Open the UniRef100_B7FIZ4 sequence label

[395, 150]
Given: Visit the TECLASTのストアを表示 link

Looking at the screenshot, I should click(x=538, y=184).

_ _ _ _ _

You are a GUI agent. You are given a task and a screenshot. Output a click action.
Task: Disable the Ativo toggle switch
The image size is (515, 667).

_ _ _ _ _

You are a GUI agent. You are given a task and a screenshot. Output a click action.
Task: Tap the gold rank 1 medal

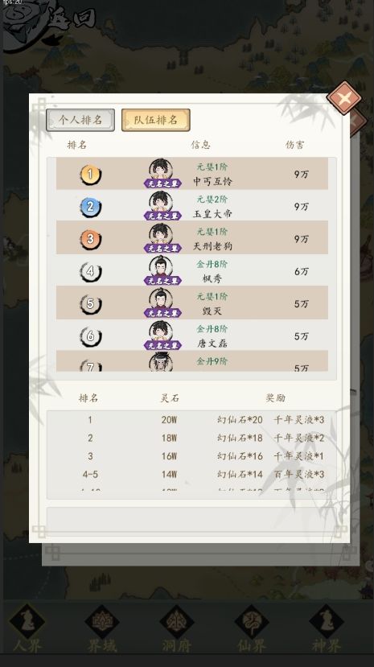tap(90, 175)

_ _ _ _ _

** Exercise brief **
An exact, complete copy of the lines above from the one with "Task: Disable the Ativo toggle switch" through the one with "The image size is (515, 667)." is the whole answer.

** Written solution **
Task: Disable the Ativo toggle switch
The image size is (515, 667).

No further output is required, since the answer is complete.